David Cameron was in the City this morning, trying to convince small business owners he's on their side, and trying to convince the broader electorate he's passionate about what his party has to offer.
The PM has been under pressure in recent days for not showing enough fire on the campaign trail, as the polls fail to show a long-awaited Conservative breakthrough.
This morning, though, he bounded in, told the audience he was “pumped up” by the small businesses around him, and that the issues at stake at this election were getting him very excited indeed.
“If I’m getting lively about this, it’s because I feel bloody lively,” he bellowed.

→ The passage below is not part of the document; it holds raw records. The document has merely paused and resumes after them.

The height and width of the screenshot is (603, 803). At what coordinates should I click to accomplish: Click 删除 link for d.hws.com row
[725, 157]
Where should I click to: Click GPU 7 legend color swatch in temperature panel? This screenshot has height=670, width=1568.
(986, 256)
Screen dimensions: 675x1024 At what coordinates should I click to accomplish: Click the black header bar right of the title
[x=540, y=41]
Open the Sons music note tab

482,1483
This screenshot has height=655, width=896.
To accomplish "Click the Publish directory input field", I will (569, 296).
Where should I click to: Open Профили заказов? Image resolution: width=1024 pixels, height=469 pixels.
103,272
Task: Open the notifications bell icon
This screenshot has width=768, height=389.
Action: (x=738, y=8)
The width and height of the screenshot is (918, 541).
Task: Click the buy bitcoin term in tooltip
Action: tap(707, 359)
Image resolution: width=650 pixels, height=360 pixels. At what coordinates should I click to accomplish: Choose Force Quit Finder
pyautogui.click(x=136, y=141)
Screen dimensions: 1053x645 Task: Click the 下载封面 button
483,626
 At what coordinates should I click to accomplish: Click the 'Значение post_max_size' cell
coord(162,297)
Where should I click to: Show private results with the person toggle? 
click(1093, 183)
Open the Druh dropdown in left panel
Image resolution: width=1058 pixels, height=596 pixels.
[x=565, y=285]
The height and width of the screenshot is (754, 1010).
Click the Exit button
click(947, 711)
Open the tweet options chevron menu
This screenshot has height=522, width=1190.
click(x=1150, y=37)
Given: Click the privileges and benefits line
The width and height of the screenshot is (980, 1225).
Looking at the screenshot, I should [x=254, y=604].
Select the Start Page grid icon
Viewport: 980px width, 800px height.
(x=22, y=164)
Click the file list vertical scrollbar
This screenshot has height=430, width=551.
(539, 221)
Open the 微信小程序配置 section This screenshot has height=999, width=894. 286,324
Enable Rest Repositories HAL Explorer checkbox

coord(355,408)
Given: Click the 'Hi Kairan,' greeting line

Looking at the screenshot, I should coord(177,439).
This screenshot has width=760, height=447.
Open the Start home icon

In particular, Cameron continued to highlight the perceived risk of the Scottish National Party (SNP) having a growing influence in Westminster, alongside Labour, and the risk to the economy he thinks that would bring.
Critics will argue that it’s all too little, too late. That underestimates two things though.
Firstly, by most accounts, the SNP attack line is cutting through on the doorsteps.
Secondly, it ignores how much people value Cameron’s calmness, leadership, and the Prime Ministerial X-Factor that polls almost always show is associated with him.
Yes, people do want to see a bit of passion, and getting “bloody lively” once in a while is no bad thing. After all, we want to see the PM believes in something. But people also want to see some leadership and continuity in what remain difficult times for many.
It was notable, for instance, that Cameron twice referred to he and George Osborne “being back at work on 8 May”.
For the Conservatives the core message must remain one of economic competence laying the foundations for a stronger society. To deviate from that now, however much passion it’s done with, would surely only lead to defeat.